***(This document is intended to appeal to OCP maintainers, but the core tenet behind the changes is also relevant for using Delve in application workloads or vanilla Kubernetes components)***
I essentially needed Delve as a debugger a few times when de facto printing log mechanism didn't help me sort out the issue in core Openshift components. However, there was no time to hack and make it working easily.
I wrote this README to shorten the time to prepare environment for Delve debugging.
[OCM(aka. openshift-controller-manager)](https://github.com/openshift/openshift-controller-manager) and [OCM-o(aka. cluster-openshift-controller-manager-operator)](https://github.com/openshift/cluster-openshift-controller-manager-operator) are used as examples.
All the changes applied in this document can be tracked via these PRs;
OCM: https://github.com/openshift/openshift-controller-manager/pull/279
OCM-o: https://github.com/openshift/cluster-openshift-controller-manager-operator/pull/317
# Server Side Configurations
1. Delve requires that the debugged binary should be compiled with the correct go flags and build-machinery-go supports customization of flags via `GO_BUILD_FLAGS` environment variable.
Add below assignment in [OCM Makefile](https://github.com/openshift/openshift-controller-manager/blob/master/Makefile)
```sh
export GO_BUILD_FLAGS="-gcflags=all=-N -l"
```
2. In order to run Delve binary, we need to install it in [OCM Dockerfile](https://github.com/openshift/openshift-controller-manager/blob/master/Dockerfile.rhel)
```sh
RUN GOFLAGS='' go install github.com/go-delve/delve/cmd/dlv@latest
```
GOFLAGS needs to be cleared for delve installation because vendoring is enabled by default but we need to install Delve that is not vendored and move it into $PATH(`/usr/bin`);
```sh
COPY --from=builder /go/bin/dlv /usr/bin/
```
OCM related changes are done.
3. OCM is deployed and started by OCM-o in [deploy.yaml](https://github.com/openshift/cluster-openshift-controller-manager-operator/blob/master/bindata/assets/openshift-controller-manager/deploy.yaml). We need to change the command from
```yaml
command: ["openshift-controller-manager", "start"]
```
to
```yaml
command: ["dlv", "--listen=:40000", "--headless=true", "--api-version=2", "--accept-multiclient=true", "--allow-non-terminal-interactive=true", "--continue", "--log", "exec", "openshift-controller-manager", "--", "start"]
```
dlv manages the initialization of openshift-controller-manager and starts watching it. However, dlv requires `SYS_PTRACE` capability is added in security contexts.
4. In the same [deploy.yaml](https://github.com/openshift/cluster-openshift-controller-manager-operator/blob/master/bindata/assets/openshift-controller-manager/deploy.yaml), it is required that the SecurityContext of pod and container is privileged and SYS_PTRACE capability is added.

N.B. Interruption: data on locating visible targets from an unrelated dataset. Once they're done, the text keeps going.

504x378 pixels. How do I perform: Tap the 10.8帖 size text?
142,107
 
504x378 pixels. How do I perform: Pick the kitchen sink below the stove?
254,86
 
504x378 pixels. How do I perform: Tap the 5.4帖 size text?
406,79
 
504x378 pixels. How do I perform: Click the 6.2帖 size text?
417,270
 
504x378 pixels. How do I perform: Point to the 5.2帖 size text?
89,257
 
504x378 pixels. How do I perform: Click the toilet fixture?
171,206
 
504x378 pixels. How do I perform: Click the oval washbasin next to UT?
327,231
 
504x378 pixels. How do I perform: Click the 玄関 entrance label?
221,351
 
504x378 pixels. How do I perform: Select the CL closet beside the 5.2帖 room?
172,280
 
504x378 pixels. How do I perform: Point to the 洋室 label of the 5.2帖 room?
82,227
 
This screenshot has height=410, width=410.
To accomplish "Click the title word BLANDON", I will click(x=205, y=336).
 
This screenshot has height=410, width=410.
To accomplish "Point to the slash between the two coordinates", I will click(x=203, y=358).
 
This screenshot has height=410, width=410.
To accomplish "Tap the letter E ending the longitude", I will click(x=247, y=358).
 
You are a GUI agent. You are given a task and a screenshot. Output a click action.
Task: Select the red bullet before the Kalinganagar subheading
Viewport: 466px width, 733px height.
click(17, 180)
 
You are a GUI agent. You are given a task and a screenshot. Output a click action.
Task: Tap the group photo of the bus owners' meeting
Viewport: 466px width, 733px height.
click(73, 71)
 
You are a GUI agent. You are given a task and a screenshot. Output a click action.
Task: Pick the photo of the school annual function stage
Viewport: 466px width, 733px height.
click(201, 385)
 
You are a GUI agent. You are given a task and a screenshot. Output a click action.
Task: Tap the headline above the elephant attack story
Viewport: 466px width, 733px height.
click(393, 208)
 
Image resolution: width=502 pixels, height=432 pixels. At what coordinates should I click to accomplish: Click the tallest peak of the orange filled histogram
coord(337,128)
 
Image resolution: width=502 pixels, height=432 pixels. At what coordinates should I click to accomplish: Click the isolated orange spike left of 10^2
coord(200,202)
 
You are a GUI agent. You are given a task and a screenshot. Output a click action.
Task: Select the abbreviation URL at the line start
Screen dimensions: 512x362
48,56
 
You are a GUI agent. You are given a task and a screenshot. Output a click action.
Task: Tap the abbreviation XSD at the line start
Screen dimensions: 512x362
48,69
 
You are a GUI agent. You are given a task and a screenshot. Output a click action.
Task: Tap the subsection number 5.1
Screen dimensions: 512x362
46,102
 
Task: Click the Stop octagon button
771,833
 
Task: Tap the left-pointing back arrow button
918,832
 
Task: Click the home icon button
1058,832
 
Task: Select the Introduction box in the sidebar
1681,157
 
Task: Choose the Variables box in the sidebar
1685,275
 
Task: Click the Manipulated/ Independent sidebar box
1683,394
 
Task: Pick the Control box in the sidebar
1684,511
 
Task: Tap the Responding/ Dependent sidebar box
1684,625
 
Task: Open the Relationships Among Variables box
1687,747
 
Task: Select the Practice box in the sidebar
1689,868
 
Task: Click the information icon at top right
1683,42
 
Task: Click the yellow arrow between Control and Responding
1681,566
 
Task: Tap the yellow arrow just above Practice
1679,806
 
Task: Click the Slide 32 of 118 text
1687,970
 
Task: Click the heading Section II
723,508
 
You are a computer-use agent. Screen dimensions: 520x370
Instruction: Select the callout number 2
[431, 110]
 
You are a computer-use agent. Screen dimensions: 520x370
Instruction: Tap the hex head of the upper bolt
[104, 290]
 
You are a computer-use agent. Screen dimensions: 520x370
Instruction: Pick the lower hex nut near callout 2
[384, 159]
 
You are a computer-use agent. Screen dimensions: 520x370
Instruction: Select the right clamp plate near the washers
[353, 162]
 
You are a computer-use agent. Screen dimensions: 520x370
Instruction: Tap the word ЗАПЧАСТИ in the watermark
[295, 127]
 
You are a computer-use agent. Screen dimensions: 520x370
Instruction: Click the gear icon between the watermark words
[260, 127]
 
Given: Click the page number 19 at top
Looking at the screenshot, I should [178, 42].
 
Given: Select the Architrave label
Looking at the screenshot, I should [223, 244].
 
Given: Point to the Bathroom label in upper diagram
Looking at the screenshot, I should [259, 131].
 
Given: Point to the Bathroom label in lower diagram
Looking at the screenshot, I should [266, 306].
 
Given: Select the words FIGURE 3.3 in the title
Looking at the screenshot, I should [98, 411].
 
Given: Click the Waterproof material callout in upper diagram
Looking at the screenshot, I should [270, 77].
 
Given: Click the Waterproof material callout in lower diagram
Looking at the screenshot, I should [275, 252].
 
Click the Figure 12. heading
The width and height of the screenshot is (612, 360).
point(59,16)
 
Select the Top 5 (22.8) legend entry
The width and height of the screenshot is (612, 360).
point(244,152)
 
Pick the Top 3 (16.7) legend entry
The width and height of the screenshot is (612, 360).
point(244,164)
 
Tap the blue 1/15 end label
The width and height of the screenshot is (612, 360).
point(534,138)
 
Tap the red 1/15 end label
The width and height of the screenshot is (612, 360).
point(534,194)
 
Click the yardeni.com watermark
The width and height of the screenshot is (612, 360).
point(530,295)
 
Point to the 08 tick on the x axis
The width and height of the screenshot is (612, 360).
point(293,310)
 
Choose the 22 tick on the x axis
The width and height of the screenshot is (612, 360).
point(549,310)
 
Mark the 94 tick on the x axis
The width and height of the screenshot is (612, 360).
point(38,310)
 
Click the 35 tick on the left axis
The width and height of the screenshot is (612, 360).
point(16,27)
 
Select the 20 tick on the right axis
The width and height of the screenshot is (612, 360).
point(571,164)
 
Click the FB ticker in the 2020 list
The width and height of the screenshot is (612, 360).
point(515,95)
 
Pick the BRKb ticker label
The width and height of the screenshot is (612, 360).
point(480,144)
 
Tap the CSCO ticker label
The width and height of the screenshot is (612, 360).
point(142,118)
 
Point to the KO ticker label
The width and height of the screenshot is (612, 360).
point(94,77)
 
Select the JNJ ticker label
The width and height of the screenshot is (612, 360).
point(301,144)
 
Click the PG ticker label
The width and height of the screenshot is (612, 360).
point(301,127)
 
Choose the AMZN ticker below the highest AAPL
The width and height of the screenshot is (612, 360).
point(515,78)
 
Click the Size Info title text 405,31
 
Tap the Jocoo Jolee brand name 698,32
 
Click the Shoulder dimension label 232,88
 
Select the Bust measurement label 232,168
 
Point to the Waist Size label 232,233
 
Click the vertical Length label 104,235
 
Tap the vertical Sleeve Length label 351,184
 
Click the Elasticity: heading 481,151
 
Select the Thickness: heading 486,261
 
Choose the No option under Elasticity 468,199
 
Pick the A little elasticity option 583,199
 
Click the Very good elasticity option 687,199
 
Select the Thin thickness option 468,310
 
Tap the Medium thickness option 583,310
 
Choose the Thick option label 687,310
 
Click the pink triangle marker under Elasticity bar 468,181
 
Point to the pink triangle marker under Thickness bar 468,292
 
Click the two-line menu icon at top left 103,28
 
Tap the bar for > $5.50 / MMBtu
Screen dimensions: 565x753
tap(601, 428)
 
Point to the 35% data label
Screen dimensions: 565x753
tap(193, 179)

5. Some of core component's(e.g. openshift-apiserver) namespace and service accounts are privileged to add these capabilities but for OCM, it is not. Therefore, we need to set [OCM service account](https://github.com/openshift/cluster-openshift-controller-manager-operator/blob/master/bindata/assets/openshift-controller-manager/tokenreview-clusterrolebinding.yaml) to cluster-admin role;
```yaml
apiVersion: rbac.authorization.k8s.io/v1
kind: ClusterRoleBinding
metadata:
name: system:openshift:tokenreview-openshift-controller-manager
roleRef:
kind: ClusterRole
name: cluster-admin
subjects:
- kind: ServiceAccount
namespace: openshift-controller-manager
name: openshift-controller-manager-sa
```
and it's [namespace](https://github.com/openshift/cluster-openshift-controller-manager-operator/blob/1770b702607e0a04e718ee79e6b2ae7229c37361/bindata/assets/openshift-controller-manager/ns.yaml) to privileged
```yaml
pod-security.kubernetes.io/enforce: privileged
pod-security.kubernetes.io/audit: privileged
pod-security.kubernetes.io/warn: privileged
```
6. Although it is optional, it is strongly recommended to increase the timeout values of readiness and liveliness probes. Otherwise, container dies when timeout occurs and debugging session needs to be restarted which hurts usability.
OCM-o related changes are completed.
Spin up a cluster-bot cluster with these changes via;
```sh
$ launch 4.15-nightly,openshift/cluster-openshift-controller-manager-operator#317,openshift/openshift-controller-manager#279 aws
```
# Client Side Configurations
Actualy there is no configuration on client side apart from invoking port-forward and Delve debugging via IDE;
```sh
$ oc port-forward pod/controller-manager-master-0 -n openshift-controller-manager 40000:40000
```
**Please be aware that the port number is same with the one added in deploy.yaml as `--listen` flag.**
Attach OCM process with `localhost:40000` and start Delve debugging.